The First Order settlement Juaso provides higher order services to all the settlements in the district. It provides higher level education such as senior high education to the nearby communities including the second order settlements such as Obogu. In terms of health services, the District Hospital in Juaso provides higher order healthcare delivery to the whole districts. People from as far as Amentia, Saabo, Mmuronam and Banka access such services. Juaso also provides high level security and judicial services to the settlements in the districts. The police headquarters and district court are all located in Juaso.

Juaso provides high level banking services to all the communities in the district. The District agency of the Ghana Commercial Bank is located in the community. Juaso is the administrative capital of the Asante Akim South Municipal. Its thus provides various administrative functions to the district since most of the decentralised departments are located at the district assembly.
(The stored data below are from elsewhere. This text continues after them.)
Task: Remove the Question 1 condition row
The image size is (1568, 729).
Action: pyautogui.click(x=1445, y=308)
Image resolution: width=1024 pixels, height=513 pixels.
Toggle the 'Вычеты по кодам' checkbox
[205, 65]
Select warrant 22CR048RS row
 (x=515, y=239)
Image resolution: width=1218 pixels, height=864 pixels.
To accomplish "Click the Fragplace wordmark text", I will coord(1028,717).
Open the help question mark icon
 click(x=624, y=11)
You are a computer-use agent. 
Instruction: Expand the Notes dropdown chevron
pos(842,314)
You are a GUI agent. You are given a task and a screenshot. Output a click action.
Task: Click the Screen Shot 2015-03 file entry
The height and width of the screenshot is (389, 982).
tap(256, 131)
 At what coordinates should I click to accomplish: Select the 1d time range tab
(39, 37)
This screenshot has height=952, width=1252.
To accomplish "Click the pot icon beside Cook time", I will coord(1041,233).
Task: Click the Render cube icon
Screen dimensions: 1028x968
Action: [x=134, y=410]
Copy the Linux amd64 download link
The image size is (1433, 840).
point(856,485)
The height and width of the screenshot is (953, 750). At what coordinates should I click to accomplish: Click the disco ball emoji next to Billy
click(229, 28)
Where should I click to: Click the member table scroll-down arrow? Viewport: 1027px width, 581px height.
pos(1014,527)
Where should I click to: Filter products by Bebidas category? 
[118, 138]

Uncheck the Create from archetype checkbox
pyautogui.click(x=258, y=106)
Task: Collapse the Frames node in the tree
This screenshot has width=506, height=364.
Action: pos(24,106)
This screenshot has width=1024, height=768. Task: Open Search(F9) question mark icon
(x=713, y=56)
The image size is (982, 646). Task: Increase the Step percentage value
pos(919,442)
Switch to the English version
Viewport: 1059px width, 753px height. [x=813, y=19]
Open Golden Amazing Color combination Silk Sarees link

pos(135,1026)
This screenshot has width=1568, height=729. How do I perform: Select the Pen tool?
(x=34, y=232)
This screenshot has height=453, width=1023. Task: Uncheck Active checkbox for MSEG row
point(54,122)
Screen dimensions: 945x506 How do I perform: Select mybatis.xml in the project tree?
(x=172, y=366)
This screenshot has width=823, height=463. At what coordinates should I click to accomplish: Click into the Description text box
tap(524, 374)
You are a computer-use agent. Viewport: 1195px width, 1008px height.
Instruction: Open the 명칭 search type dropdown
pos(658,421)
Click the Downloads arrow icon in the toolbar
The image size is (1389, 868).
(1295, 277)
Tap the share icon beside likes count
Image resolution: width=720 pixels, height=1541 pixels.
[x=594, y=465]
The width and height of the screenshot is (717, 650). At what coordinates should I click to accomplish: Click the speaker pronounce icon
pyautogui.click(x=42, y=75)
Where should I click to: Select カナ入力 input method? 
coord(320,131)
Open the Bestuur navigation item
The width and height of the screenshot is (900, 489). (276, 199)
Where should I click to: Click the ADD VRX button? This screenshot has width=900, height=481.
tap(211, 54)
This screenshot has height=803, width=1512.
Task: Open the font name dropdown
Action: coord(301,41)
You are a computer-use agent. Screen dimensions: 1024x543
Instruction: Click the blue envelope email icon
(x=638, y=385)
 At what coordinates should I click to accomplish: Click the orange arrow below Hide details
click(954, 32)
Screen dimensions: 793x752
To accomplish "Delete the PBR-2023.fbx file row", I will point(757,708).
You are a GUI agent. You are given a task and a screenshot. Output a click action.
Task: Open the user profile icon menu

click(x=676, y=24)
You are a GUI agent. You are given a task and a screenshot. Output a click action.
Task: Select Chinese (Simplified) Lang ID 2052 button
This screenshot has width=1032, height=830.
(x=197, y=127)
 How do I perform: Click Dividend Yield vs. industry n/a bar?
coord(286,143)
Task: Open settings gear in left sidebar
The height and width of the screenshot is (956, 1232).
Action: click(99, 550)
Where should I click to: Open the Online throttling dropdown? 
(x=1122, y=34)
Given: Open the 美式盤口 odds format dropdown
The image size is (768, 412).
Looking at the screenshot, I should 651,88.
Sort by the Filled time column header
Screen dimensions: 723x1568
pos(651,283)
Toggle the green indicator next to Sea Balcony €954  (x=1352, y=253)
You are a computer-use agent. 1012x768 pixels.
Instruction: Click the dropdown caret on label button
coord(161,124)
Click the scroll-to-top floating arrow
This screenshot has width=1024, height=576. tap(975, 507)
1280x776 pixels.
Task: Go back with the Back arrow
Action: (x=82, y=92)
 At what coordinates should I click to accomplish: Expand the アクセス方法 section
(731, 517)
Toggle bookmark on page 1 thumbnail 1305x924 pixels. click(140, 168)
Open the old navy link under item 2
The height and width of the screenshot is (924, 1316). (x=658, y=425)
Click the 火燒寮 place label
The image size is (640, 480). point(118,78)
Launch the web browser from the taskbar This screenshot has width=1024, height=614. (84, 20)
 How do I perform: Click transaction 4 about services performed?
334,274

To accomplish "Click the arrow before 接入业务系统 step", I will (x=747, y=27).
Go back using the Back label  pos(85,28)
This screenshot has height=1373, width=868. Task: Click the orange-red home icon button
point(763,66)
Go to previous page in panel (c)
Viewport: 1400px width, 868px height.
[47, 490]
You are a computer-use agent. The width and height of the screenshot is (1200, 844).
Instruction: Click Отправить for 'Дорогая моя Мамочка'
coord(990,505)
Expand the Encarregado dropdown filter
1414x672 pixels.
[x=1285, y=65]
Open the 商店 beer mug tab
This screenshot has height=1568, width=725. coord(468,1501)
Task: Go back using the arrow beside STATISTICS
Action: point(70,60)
These higher order services have made Juaso very functional in the district and nearby communities such as Obogu, Asankare, Nkwanta, Atwidie, Yawkwei, Asuboa, Akofikrom and Dampong will have the maximum access in terms of proximity.

The second order settlements in the district consist of Obogu, which is an urban council capital, Asankare, Bompata and Ofoase which are Area Council capitals respectively. These perform further decentralised administrative functions to the settlements within their jurisdiction. The Police Station at Bompata, though poorly endowed in terms of staff and facilities, provide security services to nearby communities in the Kumeatifi Area Council. These settlements, except Obogu, provide higher order educational services to their nearby communities. Bompata and Ofoase provide senior high education whiles Asankare provides Vocational and Technical educational services to all the other settlements in the district. They also provide medium level healthcare services to their neighboring communities.

The third order settlements in the district comprise of the other Area Council Capitals. The settlements provide sub-district administrative functions to the settlements under their jurisdiction. Some of the communities such as Adomfe and Breku perform market functions for most of the communities in the districts.    

The forth order settlements are those settlement that do not provide any special functions to order settlements. They are rather the recipients and the beneficiaries of the high order services provided by the settlements in the other orders of the hierarchy.